村民們紛紛驚呼,這份額相當於他們每個漁民的稅收再提高四成。
李昂毫不在意對方的報價,反正他也冇打算給。
他隻是死死的盯著光頭海盜的眼睛。
那眼睛裡的狠厲十足,一看就知道是常年在刀口舔血,但卻唯獨少了一點——海盜對金幣那種骨子裡的貪婪!

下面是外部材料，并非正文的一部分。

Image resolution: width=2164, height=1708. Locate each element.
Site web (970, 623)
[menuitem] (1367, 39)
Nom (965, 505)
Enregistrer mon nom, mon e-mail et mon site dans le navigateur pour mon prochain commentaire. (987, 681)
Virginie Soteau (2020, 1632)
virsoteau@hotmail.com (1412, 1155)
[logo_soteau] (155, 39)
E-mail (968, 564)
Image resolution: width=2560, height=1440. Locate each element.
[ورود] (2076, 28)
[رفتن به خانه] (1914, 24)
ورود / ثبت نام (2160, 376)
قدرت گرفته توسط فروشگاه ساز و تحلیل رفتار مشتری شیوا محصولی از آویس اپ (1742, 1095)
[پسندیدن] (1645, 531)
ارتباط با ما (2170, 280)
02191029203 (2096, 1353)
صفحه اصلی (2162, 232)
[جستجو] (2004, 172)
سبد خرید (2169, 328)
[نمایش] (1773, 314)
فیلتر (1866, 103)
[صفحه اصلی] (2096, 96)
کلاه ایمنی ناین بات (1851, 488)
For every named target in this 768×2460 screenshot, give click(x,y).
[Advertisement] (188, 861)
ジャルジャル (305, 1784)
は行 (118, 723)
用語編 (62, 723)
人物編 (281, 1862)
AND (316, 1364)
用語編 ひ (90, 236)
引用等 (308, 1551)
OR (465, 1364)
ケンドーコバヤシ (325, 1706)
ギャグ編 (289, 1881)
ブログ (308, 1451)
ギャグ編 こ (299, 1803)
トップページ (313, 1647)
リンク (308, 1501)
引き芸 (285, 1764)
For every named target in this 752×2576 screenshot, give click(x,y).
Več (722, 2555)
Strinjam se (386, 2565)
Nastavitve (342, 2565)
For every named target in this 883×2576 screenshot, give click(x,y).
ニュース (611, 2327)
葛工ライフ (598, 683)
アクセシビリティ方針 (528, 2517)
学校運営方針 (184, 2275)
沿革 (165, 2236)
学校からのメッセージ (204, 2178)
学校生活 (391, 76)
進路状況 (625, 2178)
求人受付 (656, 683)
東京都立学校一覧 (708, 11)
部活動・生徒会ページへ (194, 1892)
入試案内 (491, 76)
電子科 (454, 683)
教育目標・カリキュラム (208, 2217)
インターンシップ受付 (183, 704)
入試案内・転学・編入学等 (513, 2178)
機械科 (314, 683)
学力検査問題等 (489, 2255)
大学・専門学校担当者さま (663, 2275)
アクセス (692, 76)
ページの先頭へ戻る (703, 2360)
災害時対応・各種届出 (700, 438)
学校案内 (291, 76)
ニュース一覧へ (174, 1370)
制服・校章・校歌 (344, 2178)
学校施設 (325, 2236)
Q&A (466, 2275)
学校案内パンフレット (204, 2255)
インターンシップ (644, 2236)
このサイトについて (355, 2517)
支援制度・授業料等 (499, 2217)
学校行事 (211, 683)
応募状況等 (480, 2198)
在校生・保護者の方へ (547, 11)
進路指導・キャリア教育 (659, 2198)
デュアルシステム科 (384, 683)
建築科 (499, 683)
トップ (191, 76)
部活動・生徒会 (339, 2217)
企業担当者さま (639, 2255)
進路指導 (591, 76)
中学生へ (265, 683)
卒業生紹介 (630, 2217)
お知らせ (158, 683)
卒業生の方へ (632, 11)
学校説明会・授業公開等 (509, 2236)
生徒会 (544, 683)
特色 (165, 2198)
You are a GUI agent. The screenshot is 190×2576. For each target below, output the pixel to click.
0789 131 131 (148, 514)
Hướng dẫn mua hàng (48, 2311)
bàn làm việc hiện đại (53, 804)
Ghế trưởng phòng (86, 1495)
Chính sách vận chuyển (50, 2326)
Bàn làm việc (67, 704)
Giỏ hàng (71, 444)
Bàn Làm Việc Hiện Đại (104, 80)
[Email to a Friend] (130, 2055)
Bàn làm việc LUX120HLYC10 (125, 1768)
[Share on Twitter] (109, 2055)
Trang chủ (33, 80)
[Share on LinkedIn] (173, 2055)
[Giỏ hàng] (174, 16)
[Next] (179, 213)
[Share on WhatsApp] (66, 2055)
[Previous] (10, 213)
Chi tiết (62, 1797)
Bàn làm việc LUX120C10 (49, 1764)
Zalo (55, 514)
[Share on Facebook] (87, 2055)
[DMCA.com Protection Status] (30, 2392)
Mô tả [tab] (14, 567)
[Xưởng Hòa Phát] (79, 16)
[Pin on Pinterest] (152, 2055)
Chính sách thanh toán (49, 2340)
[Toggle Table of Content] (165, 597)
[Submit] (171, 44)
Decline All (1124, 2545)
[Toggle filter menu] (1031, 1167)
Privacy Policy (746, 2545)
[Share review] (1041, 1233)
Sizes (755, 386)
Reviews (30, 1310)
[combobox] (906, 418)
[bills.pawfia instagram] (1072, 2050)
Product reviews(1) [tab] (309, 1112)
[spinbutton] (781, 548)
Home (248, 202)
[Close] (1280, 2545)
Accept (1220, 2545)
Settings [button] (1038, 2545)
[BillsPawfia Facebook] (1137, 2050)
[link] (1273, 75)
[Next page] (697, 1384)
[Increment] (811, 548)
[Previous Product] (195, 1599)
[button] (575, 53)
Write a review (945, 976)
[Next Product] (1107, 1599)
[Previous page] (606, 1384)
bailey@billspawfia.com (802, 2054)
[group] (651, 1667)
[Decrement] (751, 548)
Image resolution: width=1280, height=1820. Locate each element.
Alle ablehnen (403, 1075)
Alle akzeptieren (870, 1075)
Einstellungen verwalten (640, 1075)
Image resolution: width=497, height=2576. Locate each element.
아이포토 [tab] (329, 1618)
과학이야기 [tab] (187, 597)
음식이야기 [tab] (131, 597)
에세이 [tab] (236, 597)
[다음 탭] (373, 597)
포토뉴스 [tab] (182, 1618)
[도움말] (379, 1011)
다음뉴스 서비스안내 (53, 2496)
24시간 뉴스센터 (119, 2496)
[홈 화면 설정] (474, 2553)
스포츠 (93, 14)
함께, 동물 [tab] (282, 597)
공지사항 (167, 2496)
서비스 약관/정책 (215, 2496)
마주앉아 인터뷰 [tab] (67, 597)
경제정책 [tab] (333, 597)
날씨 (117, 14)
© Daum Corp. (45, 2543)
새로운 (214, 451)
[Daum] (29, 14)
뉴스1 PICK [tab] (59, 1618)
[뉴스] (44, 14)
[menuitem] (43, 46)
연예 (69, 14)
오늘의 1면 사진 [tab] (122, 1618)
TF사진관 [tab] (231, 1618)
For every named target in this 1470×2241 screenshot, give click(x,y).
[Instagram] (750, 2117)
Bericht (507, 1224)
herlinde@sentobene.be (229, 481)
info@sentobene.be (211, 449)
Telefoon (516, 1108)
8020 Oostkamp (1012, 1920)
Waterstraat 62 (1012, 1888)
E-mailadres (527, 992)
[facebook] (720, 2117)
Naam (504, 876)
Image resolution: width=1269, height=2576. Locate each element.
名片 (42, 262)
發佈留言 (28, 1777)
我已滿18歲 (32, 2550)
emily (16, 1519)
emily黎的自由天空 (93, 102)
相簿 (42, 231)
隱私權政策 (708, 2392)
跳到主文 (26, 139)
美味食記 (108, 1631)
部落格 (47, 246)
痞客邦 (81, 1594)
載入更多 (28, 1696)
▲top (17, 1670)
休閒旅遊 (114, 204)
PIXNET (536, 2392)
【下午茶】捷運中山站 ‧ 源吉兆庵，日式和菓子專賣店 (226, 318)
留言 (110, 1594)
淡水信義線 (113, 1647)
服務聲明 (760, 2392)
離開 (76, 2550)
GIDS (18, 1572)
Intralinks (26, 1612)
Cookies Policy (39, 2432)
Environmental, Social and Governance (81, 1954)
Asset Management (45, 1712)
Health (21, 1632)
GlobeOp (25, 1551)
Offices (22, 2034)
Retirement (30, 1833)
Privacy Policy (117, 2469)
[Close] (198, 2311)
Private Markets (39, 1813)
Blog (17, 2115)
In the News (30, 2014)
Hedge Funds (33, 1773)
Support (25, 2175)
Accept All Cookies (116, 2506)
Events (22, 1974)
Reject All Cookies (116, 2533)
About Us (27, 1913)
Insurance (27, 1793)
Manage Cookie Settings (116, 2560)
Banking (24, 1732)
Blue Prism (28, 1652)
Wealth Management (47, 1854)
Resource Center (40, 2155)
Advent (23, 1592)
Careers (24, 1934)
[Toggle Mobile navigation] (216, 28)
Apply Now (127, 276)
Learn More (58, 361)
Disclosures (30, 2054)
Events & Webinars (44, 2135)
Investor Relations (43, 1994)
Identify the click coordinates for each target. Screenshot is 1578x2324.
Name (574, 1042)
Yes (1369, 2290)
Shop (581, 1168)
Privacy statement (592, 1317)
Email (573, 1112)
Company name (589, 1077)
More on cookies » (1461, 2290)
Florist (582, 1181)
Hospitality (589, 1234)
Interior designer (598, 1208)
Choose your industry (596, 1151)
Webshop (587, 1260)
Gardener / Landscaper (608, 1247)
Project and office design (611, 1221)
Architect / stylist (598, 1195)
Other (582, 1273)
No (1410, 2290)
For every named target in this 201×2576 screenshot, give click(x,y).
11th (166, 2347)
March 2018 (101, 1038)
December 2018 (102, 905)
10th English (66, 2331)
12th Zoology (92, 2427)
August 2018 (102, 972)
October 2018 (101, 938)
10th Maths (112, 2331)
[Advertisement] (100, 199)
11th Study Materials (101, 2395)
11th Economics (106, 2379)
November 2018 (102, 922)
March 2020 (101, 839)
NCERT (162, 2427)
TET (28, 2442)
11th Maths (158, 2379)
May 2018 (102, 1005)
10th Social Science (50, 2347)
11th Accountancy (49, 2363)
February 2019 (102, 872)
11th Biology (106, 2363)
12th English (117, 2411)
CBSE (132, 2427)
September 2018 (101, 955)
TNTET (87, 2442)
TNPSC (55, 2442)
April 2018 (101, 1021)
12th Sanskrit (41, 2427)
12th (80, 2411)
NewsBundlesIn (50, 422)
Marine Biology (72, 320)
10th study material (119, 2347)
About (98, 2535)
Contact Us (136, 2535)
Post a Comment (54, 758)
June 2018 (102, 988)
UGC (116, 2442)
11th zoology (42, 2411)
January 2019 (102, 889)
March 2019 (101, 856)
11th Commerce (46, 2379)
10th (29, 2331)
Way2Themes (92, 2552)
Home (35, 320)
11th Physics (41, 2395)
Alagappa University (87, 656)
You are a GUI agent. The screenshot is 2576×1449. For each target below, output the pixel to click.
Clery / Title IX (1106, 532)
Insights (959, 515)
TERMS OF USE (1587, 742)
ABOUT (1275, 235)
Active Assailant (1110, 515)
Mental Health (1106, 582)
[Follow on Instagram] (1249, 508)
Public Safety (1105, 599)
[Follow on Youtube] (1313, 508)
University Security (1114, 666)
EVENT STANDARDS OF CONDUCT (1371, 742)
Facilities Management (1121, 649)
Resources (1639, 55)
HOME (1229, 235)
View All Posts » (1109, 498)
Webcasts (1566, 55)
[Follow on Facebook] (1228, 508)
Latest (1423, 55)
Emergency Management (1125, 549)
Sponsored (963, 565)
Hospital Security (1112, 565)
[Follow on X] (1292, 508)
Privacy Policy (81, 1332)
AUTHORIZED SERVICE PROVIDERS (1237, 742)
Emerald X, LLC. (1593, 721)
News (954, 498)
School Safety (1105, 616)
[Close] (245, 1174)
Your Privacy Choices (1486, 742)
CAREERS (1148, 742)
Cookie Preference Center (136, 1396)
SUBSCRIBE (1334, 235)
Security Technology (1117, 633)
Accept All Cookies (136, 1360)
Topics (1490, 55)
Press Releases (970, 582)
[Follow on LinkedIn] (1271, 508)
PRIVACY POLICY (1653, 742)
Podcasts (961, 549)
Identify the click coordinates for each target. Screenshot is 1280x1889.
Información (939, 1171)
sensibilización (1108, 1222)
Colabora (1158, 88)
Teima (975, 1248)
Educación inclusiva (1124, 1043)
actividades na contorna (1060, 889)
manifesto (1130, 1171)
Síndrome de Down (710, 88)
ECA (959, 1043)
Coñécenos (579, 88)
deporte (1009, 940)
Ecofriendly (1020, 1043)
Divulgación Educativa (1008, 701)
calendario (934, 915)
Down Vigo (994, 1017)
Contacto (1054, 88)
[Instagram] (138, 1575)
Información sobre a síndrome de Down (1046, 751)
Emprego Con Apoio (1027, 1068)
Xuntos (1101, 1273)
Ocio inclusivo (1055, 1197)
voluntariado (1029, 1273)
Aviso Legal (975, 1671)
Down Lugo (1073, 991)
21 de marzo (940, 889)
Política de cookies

李昂敢肯定,這群人來這裡絕對不是為了所謂的“漁業保護稅”,一定有彆的目的。
不過,還不待李昂發聲,一直在角落裡閉目養神的凱多恩,突然睜開了眼。
“想在這裡乾強盜勾當?先問過靜默教會吧。”
他緩緩起身,盯著光頭海盜,臉上的刀疤散發著危險氣息。
與此同時,角落裡喝悶酒的巴圖爾,趴桌子上的安娜,站酒桌上打圈的艾麗婭,傻福野蠻人托文,甚至拿著農具和魚叉的村民都紛紛圍了過來。
光頭海盜臉上的笑容,巧妙地僵住了。
似乎是“冇想到”這個破村子裡竟然藏了這麼多硬茬子。
他有些顫抖地開口:“哼,既然各位不歡迎,那我們改日再來。”
緊接著便做出一副“好漢不吃眼前虧”的樣子,轉身帶著手下撤退。
“等等。”
就在他們轉身的瞬間,一道平靜的聲音叫住了他們。
李昂從吧檯起身,慢慢悠悠地走到了他的身前。
“怎麼?小子?”
光頭海盜停下腳步,眼中閃過一抹狠辣。
“‘海象巴裡’的人你也敢攔?”
李昂冇有理會對方的目光,隻是彎腰從地上撿回那柄被折斷的木錘,輕輕放到布蘭德的手裡。
然後淡淡開口:
“道歉。”
“什麼?”光頭海盜以為自己聽錯了。
李昂指了指腳邊的布蘭德,然後一把扯下腰間那尊神像,晃了晃。
“給我的侍祭道歉,再給吾主坦帕斯道歉。”
“當然,吾主心善。允許你兩次歉一起道。”
說罷,他便將神像丟進了布蘭德的懷裡。
“年輕人,不要為了一時氣盛,將整個村子拖下水!”
光頭海盜色厲內荏地吼道:“你知道在這片海域,得罪了巴裡船長是什麼下場——”
他話音未落,隻覺眼前一黑,一隻大手已如陰雲般壓來!
整個人還未反應,便瞬間雙腳離地,懸在了半空。
下一秒,隻覺得一陣天旋地轉,頭部急速下墜——
“嘭!”
一聲悶響。
他的額頭被重重地磕在了鬆木地板上,鮮血混著木屑瞬間迸濺。
而他的頭部正對著懷抱坦帕斯神像的布蘭德。